Fall foliage season is upon us, so I’m going to share some tips for you to try when you head to your favorite deciduous grove to capture it in its glory. The sound of shutters will ring louder than the whistling wind that causes leaves to detach themselves from their summer homes. Landscape photographers feel their adrenalin pump and await the arrival of reds, yellows, oranges and a morning chill in the air. If you’ve read this far, capturing nature’s arboreal fireworks interests you. Read on to see what you can do to make your autumn captures as spectacular as the color you’ll encounter.
Capture that Reflection: Early morning is a prime time to make autumn images. Be at your location before the sun comes up because dawn light may produce dramatic photos, there are less people, and animals may appear. Another reason to be out at sunrise is there’s less wind, which translates to calm water. Calm water means clean reflections. Incorporate the reflection into your composition. Spin the polarizer to lighten it up. The effect is visible through the viewfinder and can be verified on the LCD. A graduated neutral-density filter can help darken the “real” part. This will bring the exposure value of the reflection and the real part close together to get an even exposure and softer contrast ratio.
Details: Don’t overlook details that appear everywhere. Spend an entire session with nothing but your macro lens.

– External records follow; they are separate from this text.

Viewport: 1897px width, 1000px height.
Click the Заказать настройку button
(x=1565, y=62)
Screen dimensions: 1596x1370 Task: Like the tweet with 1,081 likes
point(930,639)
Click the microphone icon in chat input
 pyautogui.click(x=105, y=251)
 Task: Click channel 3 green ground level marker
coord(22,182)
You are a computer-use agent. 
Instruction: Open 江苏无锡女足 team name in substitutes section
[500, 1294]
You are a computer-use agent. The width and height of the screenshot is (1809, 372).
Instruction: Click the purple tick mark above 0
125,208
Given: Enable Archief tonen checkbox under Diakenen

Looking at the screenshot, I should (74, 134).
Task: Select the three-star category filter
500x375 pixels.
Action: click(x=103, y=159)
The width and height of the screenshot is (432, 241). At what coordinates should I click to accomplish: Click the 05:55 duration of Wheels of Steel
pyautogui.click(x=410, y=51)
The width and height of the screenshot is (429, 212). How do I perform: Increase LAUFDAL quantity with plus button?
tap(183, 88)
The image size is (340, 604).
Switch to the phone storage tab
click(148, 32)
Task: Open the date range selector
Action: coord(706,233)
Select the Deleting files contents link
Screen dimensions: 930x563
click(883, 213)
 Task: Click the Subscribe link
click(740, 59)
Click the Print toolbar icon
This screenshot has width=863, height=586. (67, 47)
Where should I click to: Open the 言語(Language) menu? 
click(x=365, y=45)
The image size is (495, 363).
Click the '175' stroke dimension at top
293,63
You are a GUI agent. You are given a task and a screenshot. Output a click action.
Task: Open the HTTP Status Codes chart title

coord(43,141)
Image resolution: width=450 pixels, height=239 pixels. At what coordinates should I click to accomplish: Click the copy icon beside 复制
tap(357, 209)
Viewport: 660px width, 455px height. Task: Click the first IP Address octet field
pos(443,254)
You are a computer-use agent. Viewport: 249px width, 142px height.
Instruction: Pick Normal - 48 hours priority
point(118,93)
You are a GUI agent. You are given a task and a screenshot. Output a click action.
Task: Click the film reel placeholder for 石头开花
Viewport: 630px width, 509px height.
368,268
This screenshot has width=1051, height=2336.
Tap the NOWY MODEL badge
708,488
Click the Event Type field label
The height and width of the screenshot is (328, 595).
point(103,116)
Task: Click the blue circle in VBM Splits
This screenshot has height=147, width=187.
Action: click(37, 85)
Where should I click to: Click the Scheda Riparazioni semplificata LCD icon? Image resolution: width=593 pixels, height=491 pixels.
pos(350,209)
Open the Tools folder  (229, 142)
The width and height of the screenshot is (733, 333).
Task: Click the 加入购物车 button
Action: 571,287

Force yourself to go beyond the gorgeous tree, rolling hillside of color or iconic S curve in the river. Go close to the bank and look for small pockets of still water and capture the reflection on its surface. Find the fallen leaf that sits atop a stone and make an intimate portrait. Slow down the shutter to capture the effect of water dancing around its perimeter. Head back into the forest and look for details at your feet, at eye level and on branches. Find a lone leaf dangling from its stem that awaits its inevitable descent. Incorporate a blue-sky background or play with depth of field to create a wash of out-of-focus color. Study the forest floor to find a macro landscape. Look out at eye level for a leaf that may have gotten lodged in a section of bark. You may wind up with so many winners, you keep the macro lens on for more than one session.
Use a Polarizer: Deepen the blue sky with a polarizer. Not only will it enhance its color, it removes glare from the leaves, which allows more saturated color to come through. Work at right angles to the sun so the polarizer has its maximum impact. If you feel the sun warming either of your cheeks, you’re in the right position. If the sun is in your eyes or hitting the back of your head, the polarizer will have little or no effect. Create compositions that have balance. Simply including blue sky and yellow foliage doesn’t produce a winner. If the sky lacks interesting clouds, minimize it and include just a small section of blue at the top of the frame.
Sweet Light: Regardless of the subject matter you shoot, the time of day at which it’s photographed is critical. Since photography is “All About The Light,” choosing the right time of day to make your photos determines their success. The quality of light at sunrise and sunset is unrivaled for its beauty and color. It provides a rich warm tone, it’s low on the horizon and rakes your subjects with magnificent sidelight. There’s a softness that can’t be had at any other time of day. Getting up early for sunrise may not be easy, but in the autumn it’s easier to accept, as the hour at which the sun rises is later than if you were photographing sunrise in mid-June. As if these factors weren’t enough to convince you to photograph early and late in the day, there’s also the potential for a magnificent autumn sunrise or sunset to add drama and intrigue to your photographs.
Colors That Have Contrast: Colors found on opposite sides of a color wheel are great to incorporate into a composition. If you’re familiar with the color wheel, blue and yellow are opposites. Talk about an autumn match made in heaven. Crisp, clear, blue skies integrated with the fall color of yellow, and life is good. Since red and orange are in the same color family as yellow, it’s no wonder why fall foliage set against a blue sky works so well.